Io non sono qui
Regia: Todd Haynes
Lettura del film di: Adelio Cola
Edav N: 353 - 2007
Titolo del film: IO NON SONO QUI
Titolo originale: IM NOT THERE
Cast: regia: Todd Haynes scenegg.: Todd Haynes, Oren Moverman fotogr.: Edward Lachman scenogr.: Judy Becker mont.: Jay Rabinowitz mus.: Randall Poster, Jim Dunbar suono: Leslie Shatz, Patrick Rousseau cost.: John Dunn interpr.: Christian Bale (Jack/John), Cate Blanchett( Jude), Richard Gere (Billy), Heath Ledger (Robbie), Julianne Moore (Alice), Charlotte Gainsbourg (Claire), Michelle Williams (Coco) durata: 135 colore produtt.: Christine Vachon, James D. Stern, John Sloss, John Goldwyn produz.: Killer Films origine: USA, 2007 distrib.: BIM
Sceneggiatura: Todd Haynes, Oren Moverman
Nazione: USA
Anno: 2007
Presentato: 64. Mostra Internazionale d'Arte Cinematografica di Venezia - 2007 - In Concorso
Premi: COPPA VOLPI FEMMINILE (A Cate Blanchett) ALLA 64A MOSTRA INTERNAZIONALE D'ARTE CINEMATOGRAFICA, VENEZIA, 2007
È la storia di Bob Dylan celebre cantante vivente americano, rievocato nelle diverse tappe della sua vita e della sue esperienze professionali, il quale malgrado che abbia sperimentato opposte reazioni alle sue esibizioni pubbliche da parte di potenti e delle disagiate fascie sociali, alla fine, dopo aver difeso coerentemente le sue posizioni, ed in particolare il suo ideale di famiglia, fino al punto da passare per ingenuo e provocante sognatore, quale nuovo profeta che subisce contestazioni e rifiuto dei contemporanei, pur avversato e rifiutato dai «politici», continua ad esercitare la sua influenza ideale sui suoi estimatori.
Il regista rievoca vita ed esperienze musicali del protagonista, facendone interpretare il ruolo delle varie età e relative evoluzioni tanto sociali quanto psicologiche da sette interpreti che agiscono e cantano sul set. L’autore dimostra un particolare interesse nel tentativo di evidenziare l’evoluzione esistenziale del cantante, sia sotto il profilo delle età che delle scelte professionali.

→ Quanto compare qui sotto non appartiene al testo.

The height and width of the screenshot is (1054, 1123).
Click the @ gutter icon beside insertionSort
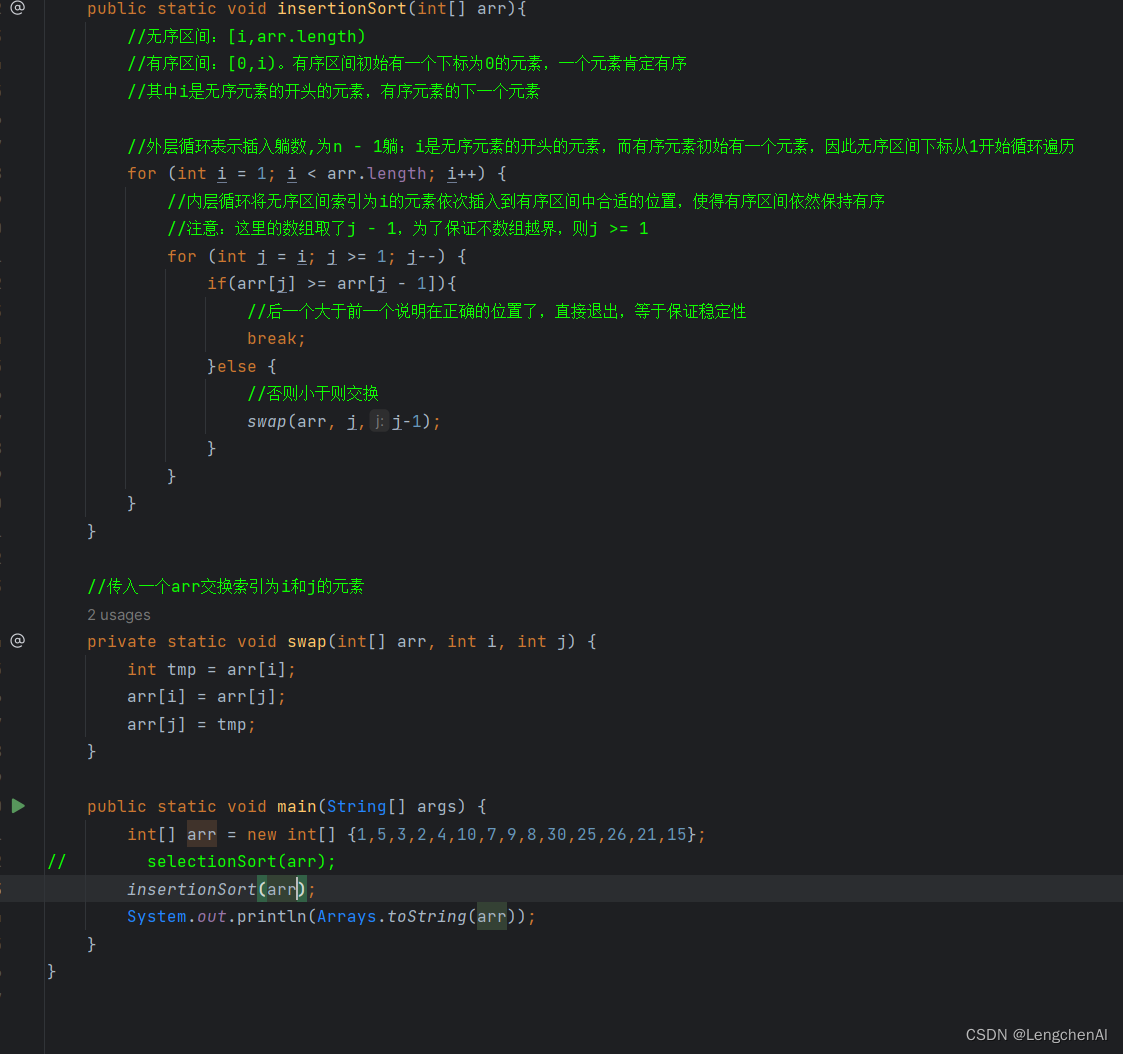17,8
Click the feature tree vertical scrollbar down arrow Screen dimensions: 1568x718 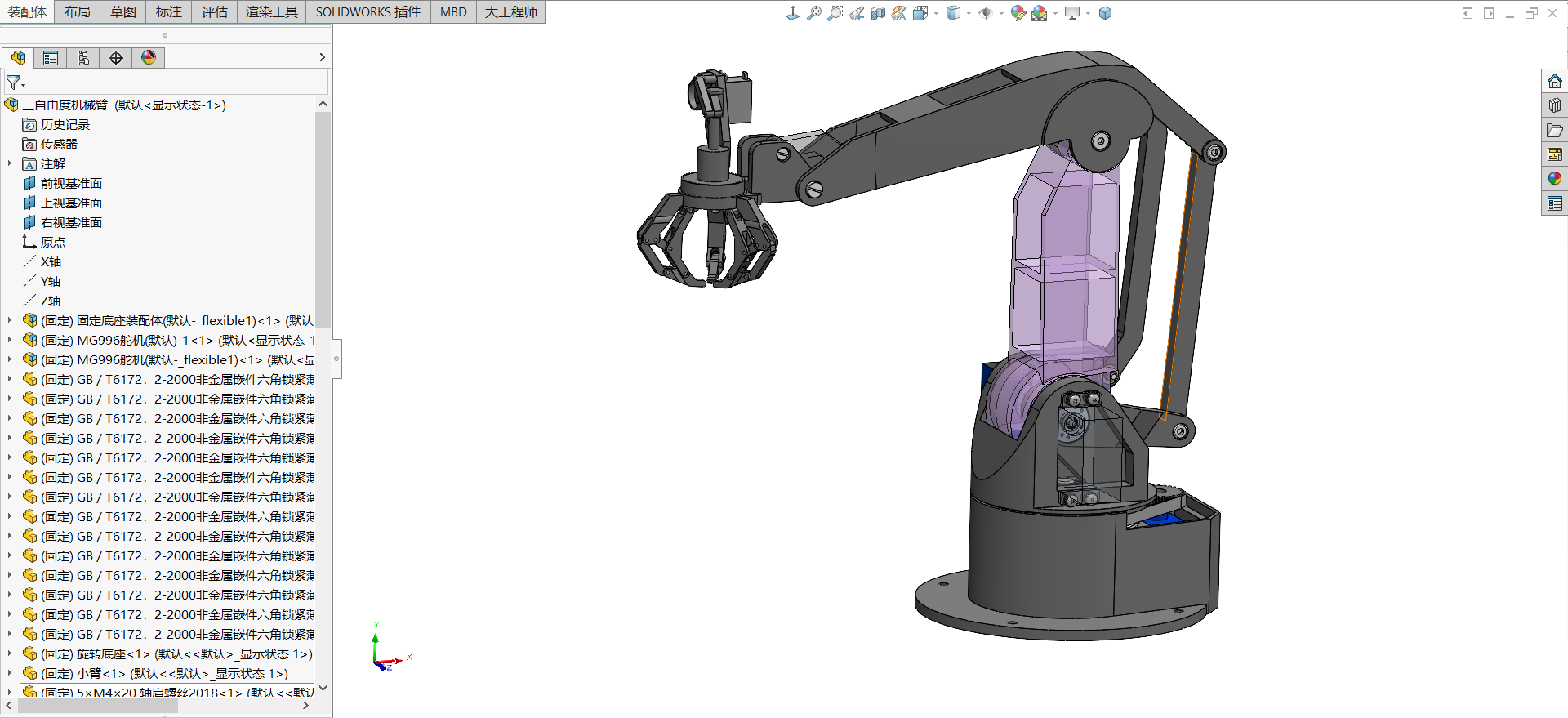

La polemica contro la musica tradizionale precede l’esplicita apologia del cantante, tanto nei riguardi dei testi quanto della nuova espressione musicale delle sue celebri canzoni. Esse esprimono la coerenza ideale in favore degli sfruttati, come conseguenza della presa di coscienza della sopraffazione dei potenti.
La rete nella quale avrebbero voluto farlo cadere, è stata da lui coerentemente evitata con la ferma volontà di non cedere alla strumentalizzazione della sua attività.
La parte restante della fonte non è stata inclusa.